**Dataset entries**

☆ ☆ ☆ ☆

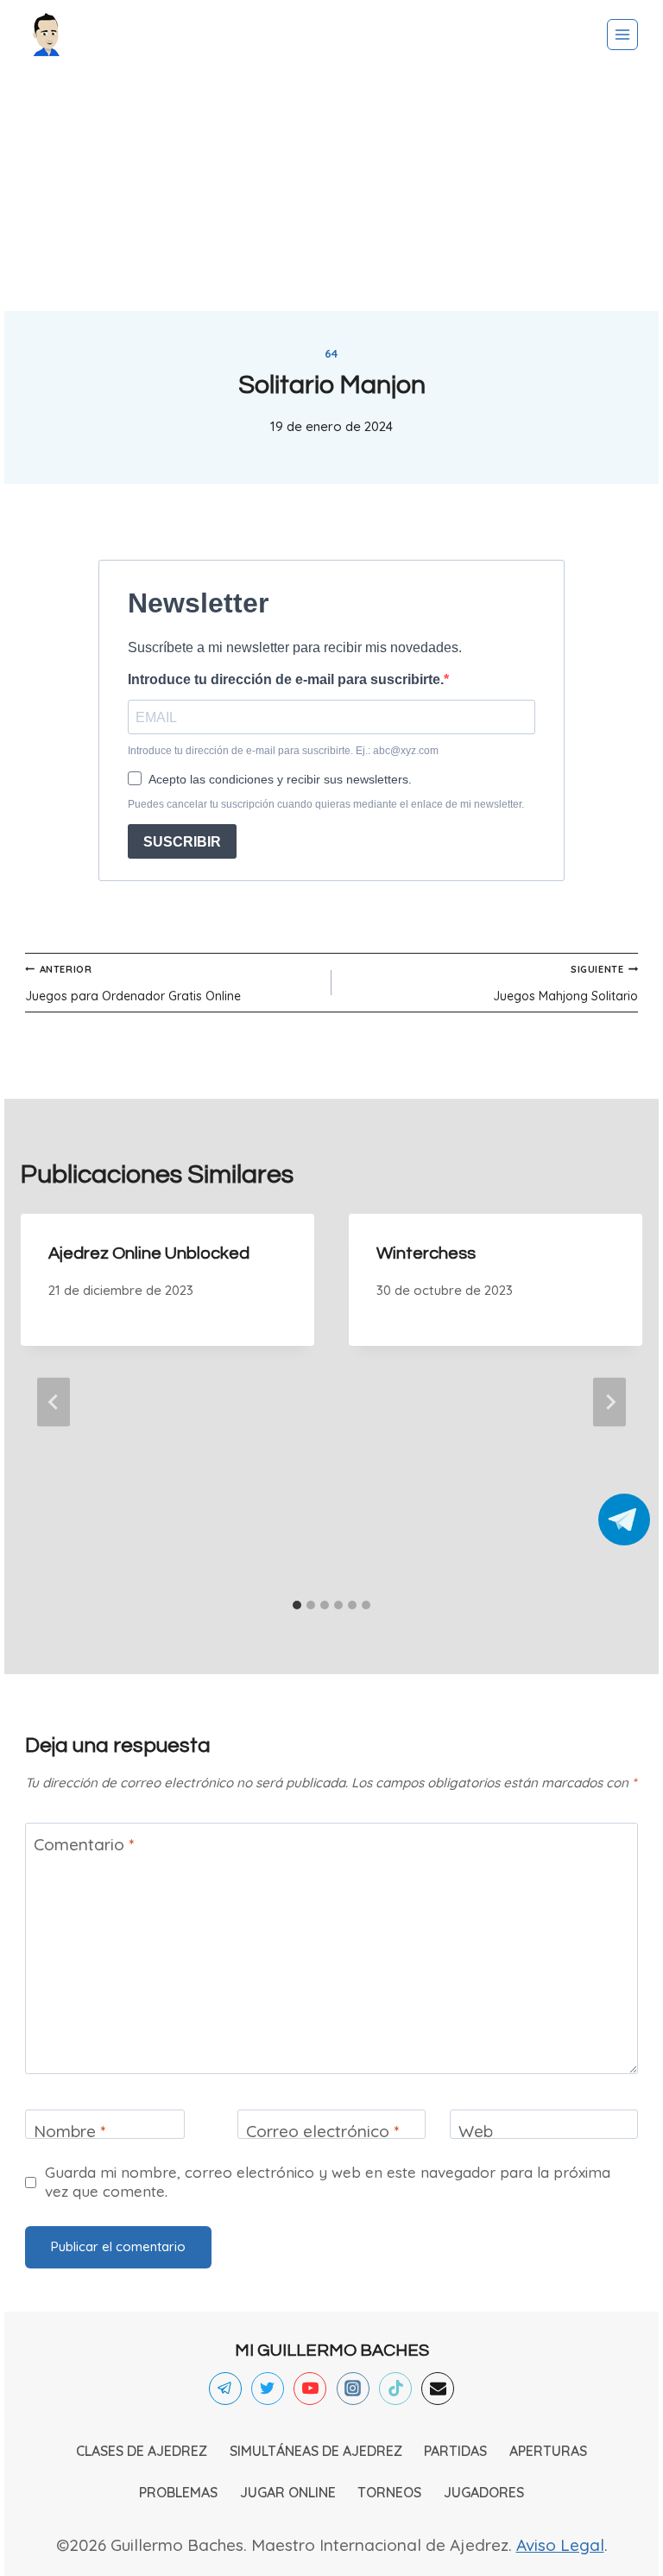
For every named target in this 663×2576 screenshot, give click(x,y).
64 (331, 353)
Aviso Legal (560, 2545)
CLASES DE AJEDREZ (141, 2450)
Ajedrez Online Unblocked (148, 1253)
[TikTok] (395, 2388)
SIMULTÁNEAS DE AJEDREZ (316, 2450)
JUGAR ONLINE (288, 2492)
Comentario (84, 1843)
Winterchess (426, 1253)
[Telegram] (225, 2388)
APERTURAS (548, 2450)
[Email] (437, 2388)
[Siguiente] (609, 1401)
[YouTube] (310, 2388)
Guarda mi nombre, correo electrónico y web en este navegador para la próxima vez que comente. (327, 2181)
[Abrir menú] (622, 34)
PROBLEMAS (178, 2492)
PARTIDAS (455, 2450)
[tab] (297, 1605)
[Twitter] (267, 2388)
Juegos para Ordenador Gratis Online (133, 983)
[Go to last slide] (53, 1401)
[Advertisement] (331, 190)
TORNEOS (389, 2492)
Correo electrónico (322, 2131)
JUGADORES (484, 2492)
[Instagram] (353, 2388)
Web (475, 2131)
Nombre (69, 2131)
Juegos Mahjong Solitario (565, 983)
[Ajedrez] (46, 34)
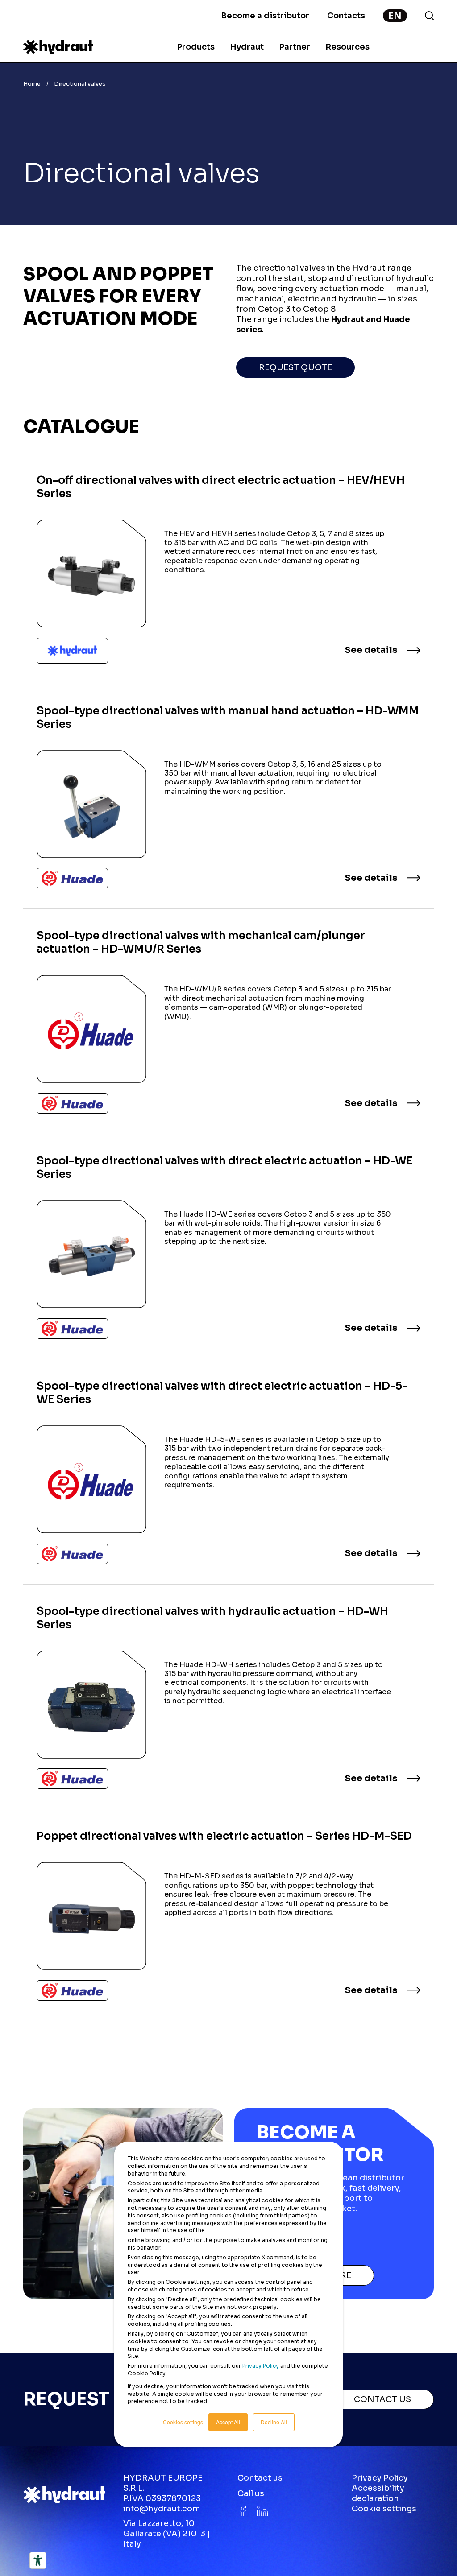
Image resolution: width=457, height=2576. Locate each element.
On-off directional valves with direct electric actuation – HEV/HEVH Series (91, 573)
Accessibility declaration (378, 2493)
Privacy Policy (260, 2365)
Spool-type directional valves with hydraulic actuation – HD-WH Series (91, 1704)
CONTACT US (382, 2399)
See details (371, 650)
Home (32, 83)
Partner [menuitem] (294, 47)
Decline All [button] (274, 2422)
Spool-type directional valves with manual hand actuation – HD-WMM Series (91, 804)
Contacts (346, 16)
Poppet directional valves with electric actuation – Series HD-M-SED (91, 1916)
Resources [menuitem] (347, 47)
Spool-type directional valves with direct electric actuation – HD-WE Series (91, 1254)
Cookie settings (384, 2509)
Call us (250, 2493)
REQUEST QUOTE (295, 367)
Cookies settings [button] (183, 2422)
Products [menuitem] (196, 47)
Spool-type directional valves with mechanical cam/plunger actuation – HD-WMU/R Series (91, 1029)
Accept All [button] (228, 2422)
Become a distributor (265, 16)
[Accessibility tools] (37, 2560)
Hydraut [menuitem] (247, 47)
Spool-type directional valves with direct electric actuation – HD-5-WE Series (91, 1479)
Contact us (260, 2478)
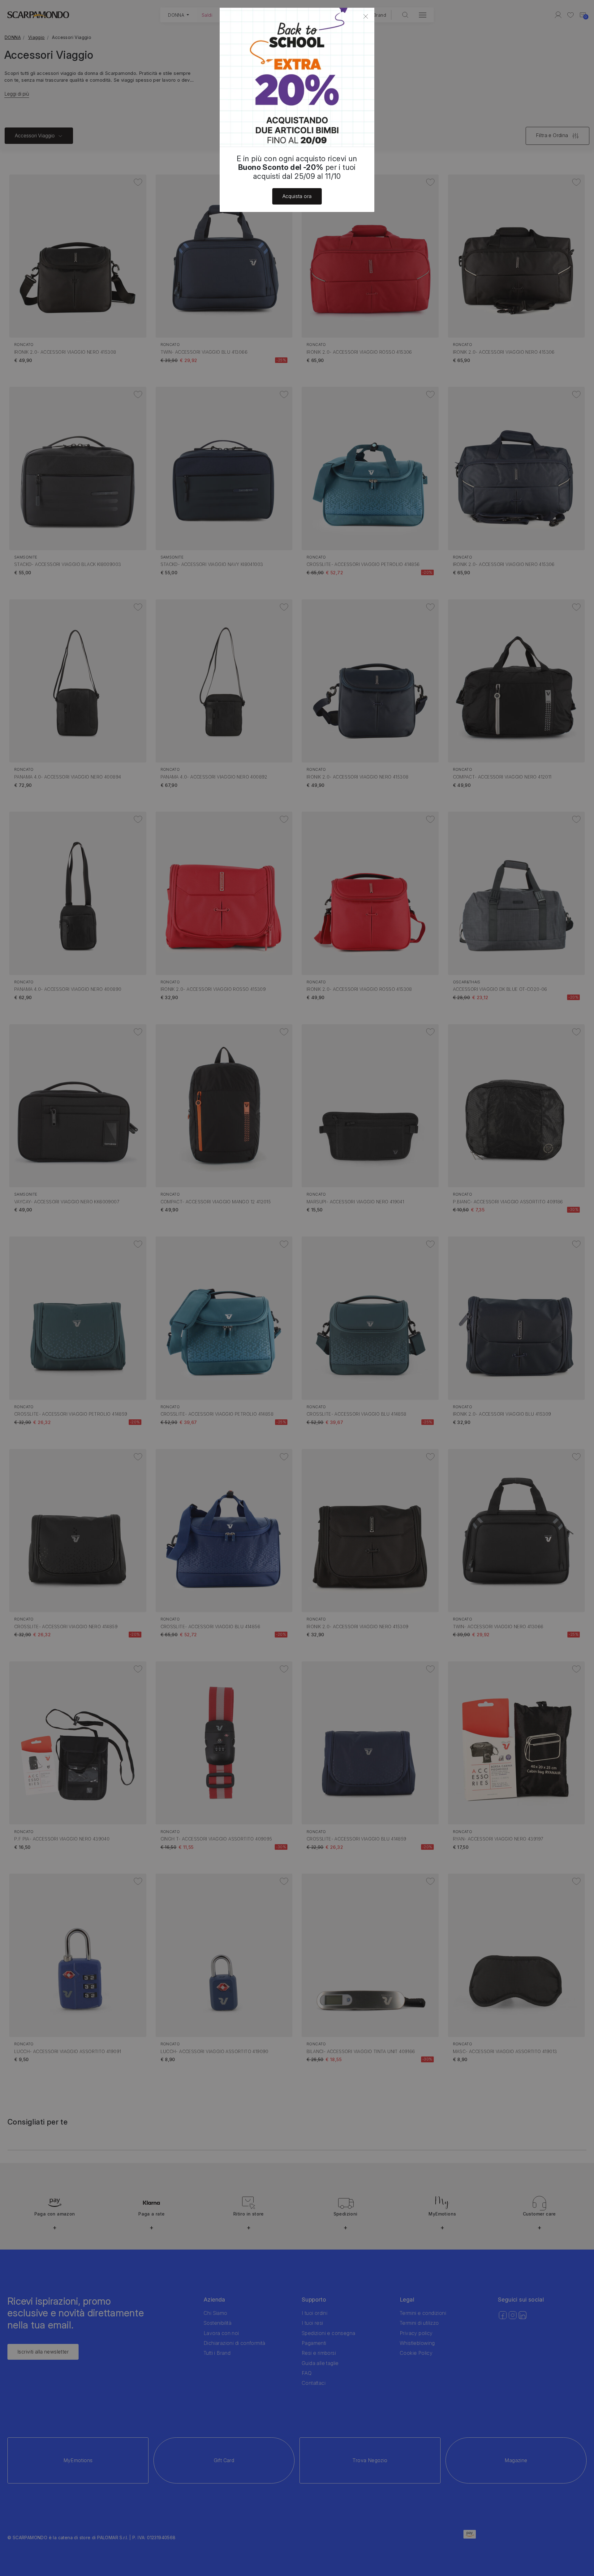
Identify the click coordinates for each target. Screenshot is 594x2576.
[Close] (366, 16)
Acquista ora (297, 196)
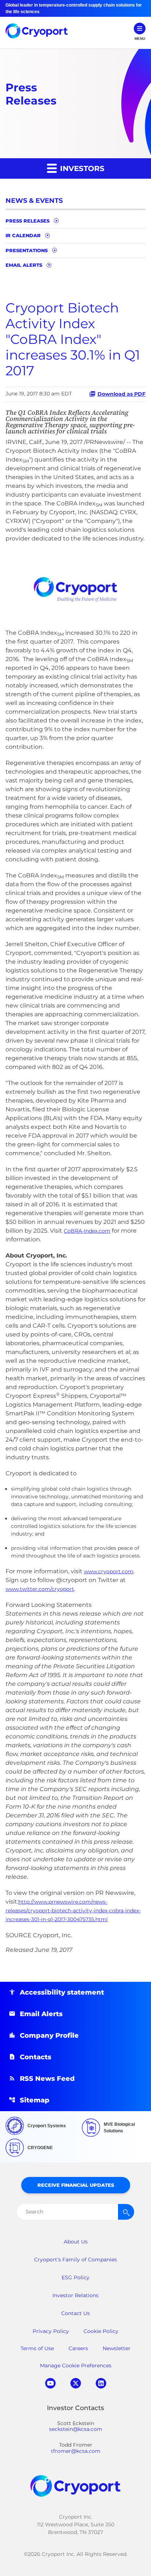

☆ ☆ ☆ ☆

**TASK OBJECTIVE**
Look above for the line that contains "Spool-type directional valves with hydraulic". Starting there, transcribe every line exactly until you have copied the line that contains "Spool-type directional valves with mechanical".

**REPLY TO THE TASK**
Spool-type directional valves with hydraulic actuation – HD-WH Series (91, 1704)
CONTACT US (382, 2399)
See details (371, 650)
Home (32, 83)
Partner [menuitem] (294, 47)
Decline All [button] (274, 2422)
Spool-type directional valves with manual hand actuation – HD-WMM Series (91, 804)
Contacts (346, 16)
Poppet directional valves with electric actuation – Series HD-M-SED (91, 1916)
Resources [menuitem] (347, 47)
Spool-type directional valves with direct electric actuation – HD-WE Series (91, 1254)
Cookie settings (384, 2509)
Call us (250, 2493)
REQUEST QUOTE (295, 367)
Cookies settings [button] (183, 2422)
Products [menuitem] (196, 47)
Spool-type directional valves with mechanical cam/plunger actuation – HD-WMU/R Series (91, 1029)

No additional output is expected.